There's a massive difference between being in love and falling in love.
I fell in love with my wife nearly 20 years ago. I love her deeply but I'm not "in love" that way now. I wouldn't be capable of functioning if it hadn't changed.
I've fallen in love 7 times. Dated 3, married 1.
I have times I still wonder what could have happened if I'd had the nerve to ask the other girls out.
I have been in love, I'm not in love at the moment. Regards to the "In love" and "Fallen in love", well I don't know. Fallen in love would suggest growing to love someone rather than an instant feeling of love.
I feel like falling in love borders on obsession when you fall so hard for someone it may not end well or be reciprocated being in love more of a slow burn and to me a better chance of staying together
I think i am in love or maybe i fell in love at the beginning and it has turned to just being in love. It means we both trust and value each other.
I'm not in love.

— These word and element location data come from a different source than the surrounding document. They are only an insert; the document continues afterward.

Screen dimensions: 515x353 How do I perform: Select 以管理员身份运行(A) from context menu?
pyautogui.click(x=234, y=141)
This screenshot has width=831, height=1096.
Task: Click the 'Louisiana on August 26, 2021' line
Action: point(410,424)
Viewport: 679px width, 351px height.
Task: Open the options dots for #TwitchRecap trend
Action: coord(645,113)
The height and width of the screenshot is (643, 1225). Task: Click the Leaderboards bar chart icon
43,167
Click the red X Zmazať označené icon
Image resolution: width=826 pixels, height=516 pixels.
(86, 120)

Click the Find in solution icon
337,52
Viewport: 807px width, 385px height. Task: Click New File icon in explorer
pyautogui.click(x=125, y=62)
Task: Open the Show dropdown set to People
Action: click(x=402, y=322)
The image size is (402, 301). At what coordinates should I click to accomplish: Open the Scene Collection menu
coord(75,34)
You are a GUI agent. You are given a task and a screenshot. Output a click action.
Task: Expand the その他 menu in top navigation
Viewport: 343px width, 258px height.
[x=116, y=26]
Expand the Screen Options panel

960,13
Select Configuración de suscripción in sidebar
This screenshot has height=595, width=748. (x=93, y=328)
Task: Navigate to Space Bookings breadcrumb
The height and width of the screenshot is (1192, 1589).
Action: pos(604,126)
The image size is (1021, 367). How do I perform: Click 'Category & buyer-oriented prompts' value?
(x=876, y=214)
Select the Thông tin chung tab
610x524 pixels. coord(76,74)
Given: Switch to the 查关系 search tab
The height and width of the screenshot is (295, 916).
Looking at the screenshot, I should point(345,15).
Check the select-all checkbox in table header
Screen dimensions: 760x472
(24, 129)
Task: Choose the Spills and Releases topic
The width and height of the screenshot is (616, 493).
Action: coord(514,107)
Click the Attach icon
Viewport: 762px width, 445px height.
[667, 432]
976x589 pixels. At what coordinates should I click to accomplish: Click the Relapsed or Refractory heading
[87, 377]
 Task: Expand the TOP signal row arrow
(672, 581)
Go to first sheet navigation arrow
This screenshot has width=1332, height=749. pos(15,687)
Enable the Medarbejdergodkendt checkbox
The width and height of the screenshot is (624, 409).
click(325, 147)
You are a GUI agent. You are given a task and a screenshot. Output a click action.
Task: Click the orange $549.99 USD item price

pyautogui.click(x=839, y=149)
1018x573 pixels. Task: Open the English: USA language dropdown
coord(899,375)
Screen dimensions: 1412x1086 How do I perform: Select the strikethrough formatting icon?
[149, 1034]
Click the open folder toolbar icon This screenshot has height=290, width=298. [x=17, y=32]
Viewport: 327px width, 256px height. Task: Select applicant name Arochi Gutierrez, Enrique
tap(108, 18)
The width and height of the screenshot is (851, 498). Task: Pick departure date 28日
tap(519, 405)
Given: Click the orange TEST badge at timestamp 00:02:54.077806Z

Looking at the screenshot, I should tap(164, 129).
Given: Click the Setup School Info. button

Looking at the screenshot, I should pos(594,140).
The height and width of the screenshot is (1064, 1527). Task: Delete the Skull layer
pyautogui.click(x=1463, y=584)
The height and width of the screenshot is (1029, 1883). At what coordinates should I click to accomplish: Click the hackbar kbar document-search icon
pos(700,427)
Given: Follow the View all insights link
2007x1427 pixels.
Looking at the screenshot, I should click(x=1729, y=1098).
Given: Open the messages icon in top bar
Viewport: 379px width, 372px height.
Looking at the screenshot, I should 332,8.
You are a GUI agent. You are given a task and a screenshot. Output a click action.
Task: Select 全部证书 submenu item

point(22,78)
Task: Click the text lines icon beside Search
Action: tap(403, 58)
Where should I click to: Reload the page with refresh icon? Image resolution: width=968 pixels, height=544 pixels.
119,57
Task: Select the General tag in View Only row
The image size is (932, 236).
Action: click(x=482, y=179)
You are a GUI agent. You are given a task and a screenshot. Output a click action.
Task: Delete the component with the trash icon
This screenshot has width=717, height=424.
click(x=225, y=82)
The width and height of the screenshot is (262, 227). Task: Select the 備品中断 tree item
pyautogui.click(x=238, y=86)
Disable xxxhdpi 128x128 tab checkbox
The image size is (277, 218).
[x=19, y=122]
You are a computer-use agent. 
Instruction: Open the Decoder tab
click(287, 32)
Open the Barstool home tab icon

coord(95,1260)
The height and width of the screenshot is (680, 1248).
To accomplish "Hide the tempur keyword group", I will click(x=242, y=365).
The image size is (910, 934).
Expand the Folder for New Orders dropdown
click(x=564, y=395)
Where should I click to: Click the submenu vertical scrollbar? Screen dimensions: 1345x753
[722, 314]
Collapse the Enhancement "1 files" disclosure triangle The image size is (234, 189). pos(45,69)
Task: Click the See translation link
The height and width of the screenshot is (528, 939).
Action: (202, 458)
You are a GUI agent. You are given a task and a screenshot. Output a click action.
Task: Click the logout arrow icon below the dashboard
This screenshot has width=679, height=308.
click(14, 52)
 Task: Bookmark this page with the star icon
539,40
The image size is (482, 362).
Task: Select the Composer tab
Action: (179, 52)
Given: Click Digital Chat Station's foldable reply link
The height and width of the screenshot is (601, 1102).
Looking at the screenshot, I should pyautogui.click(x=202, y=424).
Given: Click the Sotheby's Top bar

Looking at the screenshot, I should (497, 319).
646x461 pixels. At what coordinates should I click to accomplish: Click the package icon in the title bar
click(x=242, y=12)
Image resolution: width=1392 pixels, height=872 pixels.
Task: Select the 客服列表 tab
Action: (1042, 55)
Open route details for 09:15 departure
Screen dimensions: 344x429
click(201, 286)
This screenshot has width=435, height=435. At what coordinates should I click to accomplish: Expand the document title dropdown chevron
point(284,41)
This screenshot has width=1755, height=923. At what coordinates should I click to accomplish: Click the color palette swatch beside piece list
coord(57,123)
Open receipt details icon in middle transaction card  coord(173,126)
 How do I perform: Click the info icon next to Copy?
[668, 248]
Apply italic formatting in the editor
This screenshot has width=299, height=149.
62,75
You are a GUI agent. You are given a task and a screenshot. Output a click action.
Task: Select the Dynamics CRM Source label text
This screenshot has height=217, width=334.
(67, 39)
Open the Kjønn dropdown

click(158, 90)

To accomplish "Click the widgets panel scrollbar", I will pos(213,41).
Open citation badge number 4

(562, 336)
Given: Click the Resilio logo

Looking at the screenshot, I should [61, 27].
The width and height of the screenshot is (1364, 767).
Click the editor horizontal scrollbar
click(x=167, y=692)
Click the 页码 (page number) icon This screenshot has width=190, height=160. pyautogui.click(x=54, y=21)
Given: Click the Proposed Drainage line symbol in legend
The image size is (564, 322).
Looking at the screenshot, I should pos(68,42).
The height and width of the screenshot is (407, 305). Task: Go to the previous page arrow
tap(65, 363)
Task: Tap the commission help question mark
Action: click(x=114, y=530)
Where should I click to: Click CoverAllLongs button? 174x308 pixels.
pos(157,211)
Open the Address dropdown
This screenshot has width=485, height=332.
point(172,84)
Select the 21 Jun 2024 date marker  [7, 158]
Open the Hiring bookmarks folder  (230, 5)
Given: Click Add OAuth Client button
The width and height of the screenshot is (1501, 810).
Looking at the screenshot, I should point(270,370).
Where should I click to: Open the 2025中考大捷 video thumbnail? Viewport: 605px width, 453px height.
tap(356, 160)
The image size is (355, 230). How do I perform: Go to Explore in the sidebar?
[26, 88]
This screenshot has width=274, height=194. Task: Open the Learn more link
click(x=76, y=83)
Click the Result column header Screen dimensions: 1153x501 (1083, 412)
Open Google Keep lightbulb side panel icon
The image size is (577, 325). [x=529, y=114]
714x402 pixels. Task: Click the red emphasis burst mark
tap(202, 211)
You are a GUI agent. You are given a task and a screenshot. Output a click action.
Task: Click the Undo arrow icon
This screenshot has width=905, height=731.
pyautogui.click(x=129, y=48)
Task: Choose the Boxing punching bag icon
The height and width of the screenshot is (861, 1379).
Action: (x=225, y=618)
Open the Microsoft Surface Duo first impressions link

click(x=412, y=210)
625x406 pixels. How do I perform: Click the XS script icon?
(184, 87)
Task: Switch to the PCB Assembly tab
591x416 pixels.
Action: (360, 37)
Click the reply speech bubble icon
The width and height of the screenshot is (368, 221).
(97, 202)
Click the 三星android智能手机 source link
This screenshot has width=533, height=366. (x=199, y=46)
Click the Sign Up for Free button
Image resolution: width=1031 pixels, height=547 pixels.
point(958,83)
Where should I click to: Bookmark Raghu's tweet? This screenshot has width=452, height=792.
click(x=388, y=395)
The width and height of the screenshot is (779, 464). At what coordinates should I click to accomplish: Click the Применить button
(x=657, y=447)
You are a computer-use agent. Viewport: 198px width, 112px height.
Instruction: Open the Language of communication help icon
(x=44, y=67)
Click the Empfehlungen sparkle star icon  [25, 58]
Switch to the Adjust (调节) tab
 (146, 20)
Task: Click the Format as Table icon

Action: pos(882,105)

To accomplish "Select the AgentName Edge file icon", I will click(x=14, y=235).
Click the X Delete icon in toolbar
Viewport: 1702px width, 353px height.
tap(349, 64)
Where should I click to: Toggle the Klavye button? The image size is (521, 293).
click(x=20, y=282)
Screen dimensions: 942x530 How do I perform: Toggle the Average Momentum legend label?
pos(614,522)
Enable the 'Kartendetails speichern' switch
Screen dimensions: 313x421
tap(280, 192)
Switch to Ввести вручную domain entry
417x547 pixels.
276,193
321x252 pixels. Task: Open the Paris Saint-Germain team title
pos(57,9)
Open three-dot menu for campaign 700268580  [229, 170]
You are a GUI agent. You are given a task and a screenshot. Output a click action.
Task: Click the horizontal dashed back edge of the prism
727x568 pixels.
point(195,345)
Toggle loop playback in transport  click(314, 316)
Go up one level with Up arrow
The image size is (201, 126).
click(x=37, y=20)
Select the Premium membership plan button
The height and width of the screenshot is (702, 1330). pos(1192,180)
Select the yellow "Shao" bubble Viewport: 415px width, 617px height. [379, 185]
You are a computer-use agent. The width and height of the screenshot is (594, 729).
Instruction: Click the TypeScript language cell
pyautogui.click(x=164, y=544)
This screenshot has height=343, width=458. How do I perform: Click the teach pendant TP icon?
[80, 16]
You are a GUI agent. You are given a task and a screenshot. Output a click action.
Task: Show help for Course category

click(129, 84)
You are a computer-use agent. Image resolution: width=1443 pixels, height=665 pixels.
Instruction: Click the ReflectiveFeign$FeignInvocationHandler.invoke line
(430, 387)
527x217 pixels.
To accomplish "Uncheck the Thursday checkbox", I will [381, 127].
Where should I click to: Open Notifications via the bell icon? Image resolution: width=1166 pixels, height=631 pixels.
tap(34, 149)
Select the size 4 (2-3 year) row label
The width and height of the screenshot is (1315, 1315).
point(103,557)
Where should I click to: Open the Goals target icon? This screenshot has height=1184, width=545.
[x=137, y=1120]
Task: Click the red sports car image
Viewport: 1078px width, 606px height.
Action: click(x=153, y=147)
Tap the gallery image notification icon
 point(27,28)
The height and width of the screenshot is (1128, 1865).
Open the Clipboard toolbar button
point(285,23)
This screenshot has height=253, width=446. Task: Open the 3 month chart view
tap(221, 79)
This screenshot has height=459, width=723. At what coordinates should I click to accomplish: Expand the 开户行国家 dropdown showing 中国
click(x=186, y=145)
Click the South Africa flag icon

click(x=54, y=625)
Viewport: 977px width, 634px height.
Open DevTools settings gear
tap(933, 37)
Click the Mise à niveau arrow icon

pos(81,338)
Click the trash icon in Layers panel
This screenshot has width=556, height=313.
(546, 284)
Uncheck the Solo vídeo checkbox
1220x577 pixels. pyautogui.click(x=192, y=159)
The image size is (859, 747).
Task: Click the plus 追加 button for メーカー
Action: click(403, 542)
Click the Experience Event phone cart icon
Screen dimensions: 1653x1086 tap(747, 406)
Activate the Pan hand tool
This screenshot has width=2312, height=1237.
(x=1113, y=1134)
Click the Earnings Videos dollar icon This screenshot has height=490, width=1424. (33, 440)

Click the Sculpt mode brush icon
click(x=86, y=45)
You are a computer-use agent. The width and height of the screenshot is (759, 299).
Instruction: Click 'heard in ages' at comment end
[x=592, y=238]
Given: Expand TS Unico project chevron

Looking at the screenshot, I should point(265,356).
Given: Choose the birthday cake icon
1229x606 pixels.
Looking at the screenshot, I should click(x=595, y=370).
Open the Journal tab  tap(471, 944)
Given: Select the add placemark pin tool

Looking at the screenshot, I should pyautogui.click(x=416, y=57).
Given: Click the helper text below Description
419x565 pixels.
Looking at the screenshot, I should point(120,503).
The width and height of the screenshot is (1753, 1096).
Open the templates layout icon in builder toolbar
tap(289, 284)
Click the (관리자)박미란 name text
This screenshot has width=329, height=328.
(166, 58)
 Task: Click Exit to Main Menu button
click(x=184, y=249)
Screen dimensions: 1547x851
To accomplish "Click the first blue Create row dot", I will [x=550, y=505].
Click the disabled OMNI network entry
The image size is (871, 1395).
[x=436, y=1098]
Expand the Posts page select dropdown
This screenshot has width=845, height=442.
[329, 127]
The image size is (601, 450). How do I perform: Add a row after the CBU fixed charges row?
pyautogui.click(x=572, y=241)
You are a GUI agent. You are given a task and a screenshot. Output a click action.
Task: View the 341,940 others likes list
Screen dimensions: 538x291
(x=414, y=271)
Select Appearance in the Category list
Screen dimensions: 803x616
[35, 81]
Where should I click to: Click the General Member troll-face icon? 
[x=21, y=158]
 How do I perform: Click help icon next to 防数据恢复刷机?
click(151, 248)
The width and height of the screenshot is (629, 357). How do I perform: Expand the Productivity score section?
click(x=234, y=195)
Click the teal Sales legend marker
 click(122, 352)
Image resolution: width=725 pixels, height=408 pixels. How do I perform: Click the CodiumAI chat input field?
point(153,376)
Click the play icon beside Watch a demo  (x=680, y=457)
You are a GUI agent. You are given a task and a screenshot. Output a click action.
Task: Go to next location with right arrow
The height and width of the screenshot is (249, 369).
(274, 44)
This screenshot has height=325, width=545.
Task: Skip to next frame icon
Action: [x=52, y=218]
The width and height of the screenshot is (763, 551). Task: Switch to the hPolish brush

I wish I was. And I'm certainly open to that happening. There are a few people I'm talking to that I am interested in. I would be happy to be in a relationship with any one of them. Just hasn't happened.
Falling in love you can feel yourself falling into some kind of drug (love), but being in love means you care about the other person more than yourself and you can't live without them, and that develops over time.
i am still single.. so can't give any views. Sorry...
Being in love is painful and beautiful at the same time
If love means being in debt together then shit Im lovesick. But my girl is definitely the softer side to my masculinity that I can't do without for nothing.
Falling in love the easy bit being in love the hard part especially in long relaniships there going be good and bad times
Inn love is completly emotionaly, soul, sexyaly, fallen is only with ayes
I am single nowadays... not sure about love, trying to talk and find a good girl for me nowadays
Well right now I'm single. I haven't fallen in love in such a long time.
I think it is just a matter of semantics.
You are "in love" after you have "fallen in love".
In other words being "in love" is the continuation of the act of falling in love.